Relief under Rule 60.02 is "an exceptional remedy." Nails v. Aetna Ins. Co., 834 S.W.2d 289, 294 (Tenn. 1992). The rule "was designed to strike a proper balance between the competing principles of finality and justice." Jerkins, 533 S.W.2d 275, 280 (Tenn. 1976). It "acts as an escape valve from possible inequity that might otherwise arise from the unrelenting imposition of the principal of finality imbedded in our procedural rules." Thompson v. Firemen's Fund Ins. Co., 798 S.W.2d 235, 238 (Tenn. 1990). "This escape valve 'should not be easily opened.'" Hussey, 538 S.W.3d at 483 (quoting Furlough v. Spherion Atl. Workforce, LLC, 397 S.W.3d 114, 127 (Tenn. 2013)). So the moving party must prove "that it is entitled to relief by clear and convincing evidence." Henderson v. SAIA, Inc., 318 S.W.3d 328, 336 (Tenn. 2010).

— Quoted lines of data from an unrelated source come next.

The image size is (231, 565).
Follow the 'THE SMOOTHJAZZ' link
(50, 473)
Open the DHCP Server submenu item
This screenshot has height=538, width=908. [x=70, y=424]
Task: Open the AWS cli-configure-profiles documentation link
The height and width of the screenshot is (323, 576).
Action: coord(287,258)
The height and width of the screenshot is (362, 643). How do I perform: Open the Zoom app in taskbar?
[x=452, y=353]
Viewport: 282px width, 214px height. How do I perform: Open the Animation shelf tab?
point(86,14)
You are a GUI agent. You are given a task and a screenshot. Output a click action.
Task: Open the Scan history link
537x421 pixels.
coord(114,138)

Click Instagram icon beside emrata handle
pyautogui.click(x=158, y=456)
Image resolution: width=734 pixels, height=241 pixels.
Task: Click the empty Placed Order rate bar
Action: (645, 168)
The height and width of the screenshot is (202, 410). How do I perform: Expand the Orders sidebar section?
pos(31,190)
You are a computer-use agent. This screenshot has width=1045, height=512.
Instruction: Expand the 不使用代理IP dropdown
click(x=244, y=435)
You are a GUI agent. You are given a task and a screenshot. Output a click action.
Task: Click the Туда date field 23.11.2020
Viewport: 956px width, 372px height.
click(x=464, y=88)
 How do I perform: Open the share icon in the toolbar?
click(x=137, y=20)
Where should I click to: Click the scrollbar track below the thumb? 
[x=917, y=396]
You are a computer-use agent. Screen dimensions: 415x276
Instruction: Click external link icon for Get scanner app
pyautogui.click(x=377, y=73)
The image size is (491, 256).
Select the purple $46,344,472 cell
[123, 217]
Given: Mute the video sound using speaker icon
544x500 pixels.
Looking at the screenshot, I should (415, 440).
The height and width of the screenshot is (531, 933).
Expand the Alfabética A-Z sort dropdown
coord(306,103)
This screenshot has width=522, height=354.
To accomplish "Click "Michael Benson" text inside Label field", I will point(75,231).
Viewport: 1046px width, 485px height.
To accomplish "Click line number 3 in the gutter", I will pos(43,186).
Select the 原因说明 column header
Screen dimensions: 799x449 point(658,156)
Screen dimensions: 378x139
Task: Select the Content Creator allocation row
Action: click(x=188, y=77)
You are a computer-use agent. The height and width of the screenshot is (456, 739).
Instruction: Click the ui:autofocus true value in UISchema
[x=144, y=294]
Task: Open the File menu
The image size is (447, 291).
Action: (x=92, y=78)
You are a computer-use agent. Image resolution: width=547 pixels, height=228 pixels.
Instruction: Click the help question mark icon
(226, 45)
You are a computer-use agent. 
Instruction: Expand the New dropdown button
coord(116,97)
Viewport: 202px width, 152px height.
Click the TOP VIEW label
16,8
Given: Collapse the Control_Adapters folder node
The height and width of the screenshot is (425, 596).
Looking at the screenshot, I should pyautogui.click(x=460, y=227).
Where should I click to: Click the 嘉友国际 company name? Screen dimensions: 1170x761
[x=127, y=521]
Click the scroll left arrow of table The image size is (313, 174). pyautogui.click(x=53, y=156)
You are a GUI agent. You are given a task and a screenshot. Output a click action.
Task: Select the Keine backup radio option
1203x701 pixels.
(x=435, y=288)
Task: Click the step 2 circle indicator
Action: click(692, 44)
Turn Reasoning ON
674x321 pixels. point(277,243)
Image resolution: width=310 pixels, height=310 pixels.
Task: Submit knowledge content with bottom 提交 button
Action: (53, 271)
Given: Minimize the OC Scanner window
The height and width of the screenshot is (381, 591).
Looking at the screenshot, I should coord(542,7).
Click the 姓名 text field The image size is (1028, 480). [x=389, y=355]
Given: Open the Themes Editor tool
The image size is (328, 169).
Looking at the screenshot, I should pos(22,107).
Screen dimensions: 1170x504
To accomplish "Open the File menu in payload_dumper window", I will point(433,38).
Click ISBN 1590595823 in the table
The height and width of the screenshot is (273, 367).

Rule 60.02 permits a trial court to set aside a final judgment for four specified reasons plus a catch-all provision. Tenn. R. Civ. P. 60.02. Beale Street asked the trial court to set aside the Consent Order based on fraud and its contention that the judgment was void. See Tenn. R. Civ. P. 60.02(2), (3). We conclude that the trial court's refusal to set aside the final judgment for these reasons was not an abuse of discretion.
Beale Street's fraud argument focuses exclusively on the alleged fraudulent conduct of its former attorney. Under Rule 60.02(2), a court may set aside a final judgment for "fraud . . ., misrepresentation, or other misconduct of an adverse party." Tenn. R. Civ. P 60.02(2) (emphasis added). To obtain relief based on Rule 60.02(2), the moving party must come forward with proof connecting an adverse party to the fraud. See Everett v. Morgan, No. E2007-01491-COA-R3-CV, 2009 WL 113262, at *7-8 (Tenn. Ct. App. Jan. 16, 2009) (). Federal courts have reached the same...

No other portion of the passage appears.